Abstract
Objective
In people with refractory focal epilepsy, long-term video-electroencephalographic monitoring (LT-VEEG) is a valuable tool for surgical evaluation. Antiseizure medication (ASM) is often tapered during LT-VEEG. ASM reduction may increase the risk of complications such as status epilepticus, and efficacy has not been established. We characterized contributing factors to successful and safe LT-VEEG within a large multicenter dataset.
Methods
Adults and children were included from eight tertiary epilepsy centers in Europe for whom LT-VEEG was part of the preoperative assessment for epilepsy surgery from May 2017 until January 2022. We collected demographics, baseline seizure frequency, ASM use and reductions or complete discontinuation, outcome (successful LT-VEEG), and complications during ASM withdrawal/LT-VEEG. We performed multivariate regression analysis to determine factors contributing to risks of complications and successful LT-VEEG.
Results
We included 843 people.

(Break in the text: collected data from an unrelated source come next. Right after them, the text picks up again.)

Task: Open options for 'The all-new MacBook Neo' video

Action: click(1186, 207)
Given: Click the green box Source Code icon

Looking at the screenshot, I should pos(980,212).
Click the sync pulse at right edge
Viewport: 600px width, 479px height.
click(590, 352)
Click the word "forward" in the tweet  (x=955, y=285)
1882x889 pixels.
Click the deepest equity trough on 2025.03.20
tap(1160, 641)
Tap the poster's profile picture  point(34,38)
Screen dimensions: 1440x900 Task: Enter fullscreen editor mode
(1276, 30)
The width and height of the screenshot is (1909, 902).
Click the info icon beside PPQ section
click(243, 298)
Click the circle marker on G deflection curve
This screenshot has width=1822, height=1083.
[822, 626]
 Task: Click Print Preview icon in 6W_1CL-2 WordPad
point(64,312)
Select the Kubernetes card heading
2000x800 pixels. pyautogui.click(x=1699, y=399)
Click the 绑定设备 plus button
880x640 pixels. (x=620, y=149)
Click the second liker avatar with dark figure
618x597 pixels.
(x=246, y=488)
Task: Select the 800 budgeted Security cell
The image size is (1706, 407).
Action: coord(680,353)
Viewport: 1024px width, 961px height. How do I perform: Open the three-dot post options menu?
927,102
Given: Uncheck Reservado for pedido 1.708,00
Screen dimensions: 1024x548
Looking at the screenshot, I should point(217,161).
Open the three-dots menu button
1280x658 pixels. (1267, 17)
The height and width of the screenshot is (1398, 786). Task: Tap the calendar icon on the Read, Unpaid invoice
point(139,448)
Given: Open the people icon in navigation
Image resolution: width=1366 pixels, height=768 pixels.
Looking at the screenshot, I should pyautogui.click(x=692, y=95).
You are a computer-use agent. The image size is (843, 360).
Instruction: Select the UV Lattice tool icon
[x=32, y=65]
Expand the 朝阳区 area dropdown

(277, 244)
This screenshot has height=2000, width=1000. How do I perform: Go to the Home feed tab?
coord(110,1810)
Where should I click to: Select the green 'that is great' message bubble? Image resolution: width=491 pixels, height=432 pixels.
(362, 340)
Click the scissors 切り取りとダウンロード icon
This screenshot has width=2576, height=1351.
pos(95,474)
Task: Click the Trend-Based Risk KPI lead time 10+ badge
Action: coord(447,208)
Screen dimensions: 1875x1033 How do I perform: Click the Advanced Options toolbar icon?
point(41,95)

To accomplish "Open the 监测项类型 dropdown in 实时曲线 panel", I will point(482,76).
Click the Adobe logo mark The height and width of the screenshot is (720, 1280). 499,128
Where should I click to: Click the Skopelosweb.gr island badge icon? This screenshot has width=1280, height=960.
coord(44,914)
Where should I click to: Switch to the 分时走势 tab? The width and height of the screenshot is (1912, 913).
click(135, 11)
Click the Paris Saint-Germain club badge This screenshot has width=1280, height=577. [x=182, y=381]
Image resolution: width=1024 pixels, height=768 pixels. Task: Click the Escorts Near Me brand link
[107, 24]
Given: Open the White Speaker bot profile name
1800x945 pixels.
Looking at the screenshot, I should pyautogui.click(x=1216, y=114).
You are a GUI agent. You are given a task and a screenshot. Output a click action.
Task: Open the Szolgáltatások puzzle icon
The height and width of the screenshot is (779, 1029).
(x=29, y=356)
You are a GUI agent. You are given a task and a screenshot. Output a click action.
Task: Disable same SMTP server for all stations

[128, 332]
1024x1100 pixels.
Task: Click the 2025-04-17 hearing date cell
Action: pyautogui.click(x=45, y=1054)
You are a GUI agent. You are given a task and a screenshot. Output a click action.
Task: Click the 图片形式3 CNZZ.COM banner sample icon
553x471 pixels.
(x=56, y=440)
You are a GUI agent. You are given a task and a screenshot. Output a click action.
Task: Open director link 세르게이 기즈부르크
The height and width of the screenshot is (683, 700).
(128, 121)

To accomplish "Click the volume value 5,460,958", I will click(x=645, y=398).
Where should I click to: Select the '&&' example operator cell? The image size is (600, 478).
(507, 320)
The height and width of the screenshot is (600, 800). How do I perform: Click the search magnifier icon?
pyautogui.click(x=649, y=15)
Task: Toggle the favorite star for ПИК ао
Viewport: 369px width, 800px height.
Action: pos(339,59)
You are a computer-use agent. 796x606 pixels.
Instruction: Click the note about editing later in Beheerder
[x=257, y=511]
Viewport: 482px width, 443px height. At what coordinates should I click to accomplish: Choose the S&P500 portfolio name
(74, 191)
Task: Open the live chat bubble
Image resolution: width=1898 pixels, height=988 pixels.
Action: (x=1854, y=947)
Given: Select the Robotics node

LT-VEEG was successful in 70%. ASM was tapered in 756 persons (90%). Five hundred forty-four persons started reduction of ASM before LT-VEEG, of whom 72% reduced it at home. Baseline seizure frequency had a strong influence on ASM withdrawal policy. In people with a lower baseline seizure frequency, ASM was more likely to be tapered, and the reduction was more often initiated before the start of the LT-VEEG. The extent of ASM dose reduction was identified as a critical factor contributing to a successful LT-VEEG. ASM reduction increased the chance of complications; 10% had a complication compared to 1% without reduction. Starting ASM reduction before LT-VEEG did not increase the risk of complications.
Significance
ASM reduction contributes to a successful LT-VEEG in people with a lower baseline seizure frequency and is relatively safe, taking specific factors into account. The risk of adverse events is higher when ASM is reduced, regardless of timing or setting (outpatient vs. in-hospital).